Es ist heute nicht mehr mit Sicherheit feststellbar, wer als Erster auf die Idee kam, ein Dentistisches Ausbildungsinstitut zu einem Fortbildungsinstitut umzuwandeln. Als Absichtserklärung taucht dieser Gedanke erstmals am 6. September 1954 auf. In einem Schreiben an Bürgermeister Doktor Gurk führt Direktor Engel aus: „Meine bisherigen Besprechungen mit dem Präsidenten des Bundesverbandes der Deutschen Zahnärzte mündeten in dem beiderseitigen Wunsch, aus dem Karlsruher Lehrinstitut eine großzügige Fortbildungsstätte für die deutschen Zahnärzte zu schaffen“.
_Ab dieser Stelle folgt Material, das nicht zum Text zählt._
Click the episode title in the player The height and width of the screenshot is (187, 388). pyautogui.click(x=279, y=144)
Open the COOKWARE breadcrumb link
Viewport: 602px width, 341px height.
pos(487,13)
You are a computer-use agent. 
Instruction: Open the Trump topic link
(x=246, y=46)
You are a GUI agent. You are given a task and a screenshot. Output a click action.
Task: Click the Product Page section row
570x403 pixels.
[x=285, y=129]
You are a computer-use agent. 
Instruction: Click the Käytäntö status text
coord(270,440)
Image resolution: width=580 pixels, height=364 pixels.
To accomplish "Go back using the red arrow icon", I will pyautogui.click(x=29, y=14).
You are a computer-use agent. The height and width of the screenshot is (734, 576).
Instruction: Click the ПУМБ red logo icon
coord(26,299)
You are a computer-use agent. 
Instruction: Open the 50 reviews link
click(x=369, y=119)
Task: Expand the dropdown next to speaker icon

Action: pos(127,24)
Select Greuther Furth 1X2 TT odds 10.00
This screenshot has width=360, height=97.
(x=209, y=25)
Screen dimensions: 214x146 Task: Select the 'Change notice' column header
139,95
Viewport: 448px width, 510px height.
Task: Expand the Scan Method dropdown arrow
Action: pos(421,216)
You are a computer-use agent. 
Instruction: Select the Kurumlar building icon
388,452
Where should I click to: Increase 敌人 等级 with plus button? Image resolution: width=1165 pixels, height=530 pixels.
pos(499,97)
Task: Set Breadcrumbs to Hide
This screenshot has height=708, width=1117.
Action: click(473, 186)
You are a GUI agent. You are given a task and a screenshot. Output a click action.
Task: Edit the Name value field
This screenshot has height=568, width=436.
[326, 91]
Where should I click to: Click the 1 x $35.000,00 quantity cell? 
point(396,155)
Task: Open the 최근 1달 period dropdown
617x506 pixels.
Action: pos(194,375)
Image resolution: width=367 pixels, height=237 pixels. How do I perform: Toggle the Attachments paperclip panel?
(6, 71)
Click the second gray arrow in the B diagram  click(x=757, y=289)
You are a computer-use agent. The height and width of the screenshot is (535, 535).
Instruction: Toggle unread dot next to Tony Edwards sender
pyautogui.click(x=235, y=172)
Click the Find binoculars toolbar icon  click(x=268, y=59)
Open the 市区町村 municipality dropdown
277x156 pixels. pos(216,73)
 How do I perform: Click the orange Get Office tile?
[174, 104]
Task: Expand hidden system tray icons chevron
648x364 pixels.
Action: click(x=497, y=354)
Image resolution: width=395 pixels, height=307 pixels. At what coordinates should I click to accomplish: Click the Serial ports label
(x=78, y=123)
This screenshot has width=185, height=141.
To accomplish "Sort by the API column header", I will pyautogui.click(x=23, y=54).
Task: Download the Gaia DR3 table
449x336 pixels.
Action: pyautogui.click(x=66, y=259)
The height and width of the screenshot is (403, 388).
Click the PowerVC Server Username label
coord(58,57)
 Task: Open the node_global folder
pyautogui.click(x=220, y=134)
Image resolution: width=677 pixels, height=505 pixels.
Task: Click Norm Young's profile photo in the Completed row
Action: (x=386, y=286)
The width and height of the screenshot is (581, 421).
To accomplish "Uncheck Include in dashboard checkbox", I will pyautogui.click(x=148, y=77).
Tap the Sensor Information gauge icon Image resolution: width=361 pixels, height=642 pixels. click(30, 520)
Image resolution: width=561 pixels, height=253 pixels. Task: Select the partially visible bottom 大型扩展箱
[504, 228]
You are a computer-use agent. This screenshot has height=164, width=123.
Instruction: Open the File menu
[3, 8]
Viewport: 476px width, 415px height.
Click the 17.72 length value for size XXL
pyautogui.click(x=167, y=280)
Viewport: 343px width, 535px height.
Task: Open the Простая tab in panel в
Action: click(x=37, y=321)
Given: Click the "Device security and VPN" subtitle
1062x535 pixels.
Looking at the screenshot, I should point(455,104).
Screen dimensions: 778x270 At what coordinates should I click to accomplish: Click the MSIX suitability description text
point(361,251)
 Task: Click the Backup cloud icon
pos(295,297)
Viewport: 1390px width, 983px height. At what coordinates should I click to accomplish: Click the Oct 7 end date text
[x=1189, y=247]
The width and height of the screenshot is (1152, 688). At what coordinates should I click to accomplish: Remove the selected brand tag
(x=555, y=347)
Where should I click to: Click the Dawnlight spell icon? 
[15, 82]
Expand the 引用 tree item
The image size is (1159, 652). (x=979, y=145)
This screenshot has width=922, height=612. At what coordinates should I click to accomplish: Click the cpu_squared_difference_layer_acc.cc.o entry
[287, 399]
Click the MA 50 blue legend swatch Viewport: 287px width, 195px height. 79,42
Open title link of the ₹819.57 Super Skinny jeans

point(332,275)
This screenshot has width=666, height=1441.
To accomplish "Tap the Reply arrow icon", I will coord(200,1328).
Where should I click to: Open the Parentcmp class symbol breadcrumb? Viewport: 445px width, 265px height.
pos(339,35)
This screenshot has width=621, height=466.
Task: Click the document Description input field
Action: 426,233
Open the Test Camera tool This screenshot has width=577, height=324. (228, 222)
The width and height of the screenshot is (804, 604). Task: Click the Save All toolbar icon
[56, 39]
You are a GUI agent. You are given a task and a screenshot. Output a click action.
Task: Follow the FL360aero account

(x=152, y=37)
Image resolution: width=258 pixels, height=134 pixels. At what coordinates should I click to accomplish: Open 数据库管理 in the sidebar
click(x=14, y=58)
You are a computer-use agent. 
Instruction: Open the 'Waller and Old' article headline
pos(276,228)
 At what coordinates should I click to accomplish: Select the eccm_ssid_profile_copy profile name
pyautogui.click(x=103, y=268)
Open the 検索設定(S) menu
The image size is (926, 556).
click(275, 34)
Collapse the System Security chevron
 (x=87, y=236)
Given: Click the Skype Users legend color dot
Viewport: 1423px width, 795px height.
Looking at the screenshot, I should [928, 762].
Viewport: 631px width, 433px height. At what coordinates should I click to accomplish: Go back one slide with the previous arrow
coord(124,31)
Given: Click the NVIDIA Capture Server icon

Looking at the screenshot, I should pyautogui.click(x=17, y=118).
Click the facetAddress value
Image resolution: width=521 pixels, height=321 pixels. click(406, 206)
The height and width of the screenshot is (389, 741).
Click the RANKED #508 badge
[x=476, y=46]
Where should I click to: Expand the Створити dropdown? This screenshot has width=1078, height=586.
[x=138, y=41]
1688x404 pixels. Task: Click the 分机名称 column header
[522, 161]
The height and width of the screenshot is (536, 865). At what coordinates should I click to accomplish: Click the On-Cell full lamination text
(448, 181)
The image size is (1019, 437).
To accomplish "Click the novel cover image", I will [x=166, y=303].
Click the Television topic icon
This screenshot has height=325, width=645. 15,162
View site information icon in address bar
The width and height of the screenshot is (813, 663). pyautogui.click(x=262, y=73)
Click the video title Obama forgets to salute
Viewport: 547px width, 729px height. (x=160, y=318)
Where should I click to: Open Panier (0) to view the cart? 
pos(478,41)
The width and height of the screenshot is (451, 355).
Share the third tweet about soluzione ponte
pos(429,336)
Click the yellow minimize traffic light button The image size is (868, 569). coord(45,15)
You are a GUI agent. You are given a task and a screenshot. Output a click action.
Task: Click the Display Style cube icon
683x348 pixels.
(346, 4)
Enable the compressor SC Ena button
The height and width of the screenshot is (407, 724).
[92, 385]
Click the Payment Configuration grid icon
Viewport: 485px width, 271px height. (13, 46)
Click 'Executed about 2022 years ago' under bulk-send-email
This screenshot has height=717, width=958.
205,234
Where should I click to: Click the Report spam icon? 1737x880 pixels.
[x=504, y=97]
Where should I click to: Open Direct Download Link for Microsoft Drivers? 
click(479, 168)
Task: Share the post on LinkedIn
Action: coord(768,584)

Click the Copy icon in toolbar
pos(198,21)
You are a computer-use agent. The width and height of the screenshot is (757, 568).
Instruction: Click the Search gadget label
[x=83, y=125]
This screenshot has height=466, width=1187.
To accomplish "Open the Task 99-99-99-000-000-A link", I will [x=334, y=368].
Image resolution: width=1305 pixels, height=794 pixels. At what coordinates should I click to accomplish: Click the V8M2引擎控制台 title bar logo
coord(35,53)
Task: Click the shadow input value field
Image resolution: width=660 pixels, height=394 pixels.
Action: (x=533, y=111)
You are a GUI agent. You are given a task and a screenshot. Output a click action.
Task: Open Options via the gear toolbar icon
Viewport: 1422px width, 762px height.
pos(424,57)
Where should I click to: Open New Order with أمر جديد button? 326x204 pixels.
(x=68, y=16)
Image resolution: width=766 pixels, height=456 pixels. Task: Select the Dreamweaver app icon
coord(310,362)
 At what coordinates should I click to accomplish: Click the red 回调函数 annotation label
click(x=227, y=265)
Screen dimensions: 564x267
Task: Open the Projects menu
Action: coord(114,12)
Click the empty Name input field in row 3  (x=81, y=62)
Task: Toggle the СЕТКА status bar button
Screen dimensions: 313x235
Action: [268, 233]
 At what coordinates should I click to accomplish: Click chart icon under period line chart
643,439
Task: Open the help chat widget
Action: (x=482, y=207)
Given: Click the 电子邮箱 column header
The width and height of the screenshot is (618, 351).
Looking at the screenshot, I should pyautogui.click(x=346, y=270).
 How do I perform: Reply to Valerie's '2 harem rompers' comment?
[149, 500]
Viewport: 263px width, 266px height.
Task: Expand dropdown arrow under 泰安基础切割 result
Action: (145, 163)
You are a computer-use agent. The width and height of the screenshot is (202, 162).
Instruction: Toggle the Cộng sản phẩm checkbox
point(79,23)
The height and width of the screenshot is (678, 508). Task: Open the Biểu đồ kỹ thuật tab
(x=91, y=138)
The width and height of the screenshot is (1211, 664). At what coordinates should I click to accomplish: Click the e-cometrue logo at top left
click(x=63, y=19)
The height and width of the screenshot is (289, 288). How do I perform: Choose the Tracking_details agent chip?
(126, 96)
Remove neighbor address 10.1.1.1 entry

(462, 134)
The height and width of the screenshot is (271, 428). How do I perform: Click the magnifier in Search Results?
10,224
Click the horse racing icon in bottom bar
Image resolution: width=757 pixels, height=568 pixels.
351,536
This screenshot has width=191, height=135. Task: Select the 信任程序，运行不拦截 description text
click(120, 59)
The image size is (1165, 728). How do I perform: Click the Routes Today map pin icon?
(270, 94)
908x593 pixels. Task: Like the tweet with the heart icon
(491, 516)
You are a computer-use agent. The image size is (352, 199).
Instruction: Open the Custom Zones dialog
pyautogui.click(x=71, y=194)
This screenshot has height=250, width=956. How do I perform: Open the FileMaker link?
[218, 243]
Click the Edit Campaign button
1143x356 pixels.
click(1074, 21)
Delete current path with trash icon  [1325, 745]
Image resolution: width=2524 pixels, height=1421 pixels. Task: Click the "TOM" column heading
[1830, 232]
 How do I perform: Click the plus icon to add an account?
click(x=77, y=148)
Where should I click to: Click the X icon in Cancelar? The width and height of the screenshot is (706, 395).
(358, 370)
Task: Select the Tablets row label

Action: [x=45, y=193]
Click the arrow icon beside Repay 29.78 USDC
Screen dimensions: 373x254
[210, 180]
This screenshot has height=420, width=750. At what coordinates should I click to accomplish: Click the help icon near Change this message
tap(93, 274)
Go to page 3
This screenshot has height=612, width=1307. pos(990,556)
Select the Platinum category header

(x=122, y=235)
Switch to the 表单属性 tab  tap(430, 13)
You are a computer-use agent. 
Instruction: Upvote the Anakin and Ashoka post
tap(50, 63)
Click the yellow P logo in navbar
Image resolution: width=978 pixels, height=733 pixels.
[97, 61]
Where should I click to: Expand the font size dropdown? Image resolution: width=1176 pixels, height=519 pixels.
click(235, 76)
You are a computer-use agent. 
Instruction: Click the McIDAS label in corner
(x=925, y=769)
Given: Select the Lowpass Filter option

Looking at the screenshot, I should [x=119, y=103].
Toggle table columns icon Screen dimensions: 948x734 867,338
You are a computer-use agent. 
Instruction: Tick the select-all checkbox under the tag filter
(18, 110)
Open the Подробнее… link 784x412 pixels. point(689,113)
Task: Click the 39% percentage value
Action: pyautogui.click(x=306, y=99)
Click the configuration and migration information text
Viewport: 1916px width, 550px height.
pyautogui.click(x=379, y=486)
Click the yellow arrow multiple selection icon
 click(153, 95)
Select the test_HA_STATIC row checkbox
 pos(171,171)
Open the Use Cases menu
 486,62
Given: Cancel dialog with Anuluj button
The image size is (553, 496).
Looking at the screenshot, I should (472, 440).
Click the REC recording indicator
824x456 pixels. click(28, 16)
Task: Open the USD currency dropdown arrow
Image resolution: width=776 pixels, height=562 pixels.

Hier tritt uns diese Idee erstmals schriftlich entgegen. Ganz offensichtlich hatten aber schon Gespräche mit dem BdZ stattgefunden. Der erörterte Plan war außerordentlich anspruchsvoll. „Großzügig“ sollte die neue Fortbildungsstätte sein und nicht nur für die badischen sondern für die „deutschen Zahnärzte“ zuständig sein. Als dieser Brief geschrieben wurde, war es bis zur absehbaren Schließung des Lehrinstitutes noch 6 Jahre hin. Klar ist zu diesem Zeitpunkt für Walther Engel lediglich: „Dass unsererseits alles geschieht, um der Stadt Karlsruhe das Lehrinstitut in einer zweckentsprechenden Form zu erhalten, ist ja selbstverständlich und bedarf kaum der besonderen Feststellung.“ Der Leser dieses Briefes konnte merken, dass hier jemand schreibt, der einen starken Willen aufbietet, um seine Pläne durchzusetzen. Die Stadt Karlsruhe antwortet freundlich auf die angekündigte Umwandlung des Instituts. Im Antwortschreiben vom 17. September 1954 heißt es: „Dass das Lehrinstitut bis zum Ausbildungsschluss … bestehen bleibt und dann von Ihnen versucht werden wird, aus dem Institut eine großzügige Fortbildungsstätte ... zu schaffen, freut uns sehr.“ Es war dem Verfasser des Antwortschreibens wohl schon klar, dass hier noch ein gewisses Risiko in Bezug auf die Realisierung dieses Planes gegeben war.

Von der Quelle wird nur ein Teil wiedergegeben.